Tribes suggested that the EPA consider expanding coverage of the GHG standards to include
combustion turbines, lowering the 250 MMBtu per hour heat input threshold so as to capture
more EGUs, and including credit for use of renewables. The tribes were also interested in the
scope of the emissions averaging being considered by the Agency (e.g., over what time period,
across  what units) for a possible existing source standard. In addition, the EPA held a  series of
listening sessions on this proposed action. Tribes participated in a session on February 17, 2011
with the state agencies, as well as in a separate session with tribes on April 20, 2011.

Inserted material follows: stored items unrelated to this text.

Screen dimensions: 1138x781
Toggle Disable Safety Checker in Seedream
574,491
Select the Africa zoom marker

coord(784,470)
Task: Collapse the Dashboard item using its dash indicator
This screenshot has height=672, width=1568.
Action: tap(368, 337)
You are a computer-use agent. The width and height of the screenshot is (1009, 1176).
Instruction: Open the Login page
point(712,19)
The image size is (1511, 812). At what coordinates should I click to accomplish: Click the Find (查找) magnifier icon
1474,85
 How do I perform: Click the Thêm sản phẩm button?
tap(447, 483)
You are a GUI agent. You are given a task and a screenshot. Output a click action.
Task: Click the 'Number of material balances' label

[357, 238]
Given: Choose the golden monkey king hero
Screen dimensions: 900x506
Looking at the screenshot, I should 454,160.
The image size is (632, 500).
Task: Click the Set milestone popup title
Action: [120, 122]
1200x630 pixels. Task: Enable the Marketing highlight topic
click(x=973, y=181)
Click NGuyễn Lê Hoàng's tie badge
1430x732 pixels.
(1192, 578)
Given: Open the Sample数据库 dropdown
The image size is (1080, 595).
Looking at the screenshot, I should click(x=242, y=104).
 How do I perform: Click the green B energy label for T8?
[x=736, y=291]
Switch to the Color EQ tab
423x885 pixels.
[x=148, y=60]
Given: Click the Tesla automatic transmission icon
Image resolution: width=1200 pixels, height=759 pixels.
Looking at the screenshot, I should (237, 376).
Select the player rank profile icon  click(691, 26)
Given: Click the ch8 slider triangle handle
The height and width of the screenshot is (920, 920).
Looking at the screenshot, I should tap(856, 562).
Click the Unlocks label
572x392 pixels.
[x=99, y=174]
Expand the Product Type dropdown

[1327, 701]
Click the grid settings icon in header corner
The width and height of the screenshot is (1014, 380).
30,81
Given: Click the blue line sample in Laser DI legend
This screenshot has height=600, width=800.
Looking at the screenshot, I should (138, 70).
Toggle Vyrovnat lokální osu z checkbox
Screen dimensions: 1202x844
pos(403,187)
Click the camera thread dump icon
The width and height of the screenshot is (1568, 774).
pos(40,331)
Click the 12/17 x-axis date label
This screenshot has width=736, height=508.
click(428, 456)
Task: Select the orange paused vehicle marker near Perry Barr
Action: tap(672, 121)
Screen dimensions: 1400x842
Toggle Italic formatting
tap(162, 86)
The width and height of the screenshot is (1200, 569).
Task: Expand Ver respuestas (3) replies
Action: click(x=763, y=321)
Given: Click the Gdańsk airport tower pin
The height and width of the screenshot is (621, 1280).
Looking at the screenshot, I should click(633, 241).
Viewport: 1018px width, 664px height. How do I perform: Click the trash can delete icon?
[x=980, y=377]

       The EPA will also hold additional meetings with tribal environmental staff to inform
them of the content of this proposal as well as provide additional consultation with tribal
elected officials where it is appropriate. We specifically solicit additional comment on this
proposed rule from tribal officials.

6.8    Executive Order 13045, Protection of Children from Environmental Health Risks and
       Safety Risks
       The EPA interprets EO 13045 (62 FR 19885, April 23, 1997) as applying to those
regulatory actions that concern health or safety risks, such that the analysis required  under
section 5-501 of the Order has potential to influence the regulation. This proposed action is not
subject to EO 13045 because it  is based solely on technology performance. The proposal is not
expected to produce changes in emissions of greenhouse gases or other pollutants but does
encourage the current trend towards cleaner generation, helping to protect air quality and
children's health. The Agency recognizes that children are among the groups most vulnerable
to climate change impacts and the public is invited to submit comments or identify peer
reviewed studies relevant to this proposal.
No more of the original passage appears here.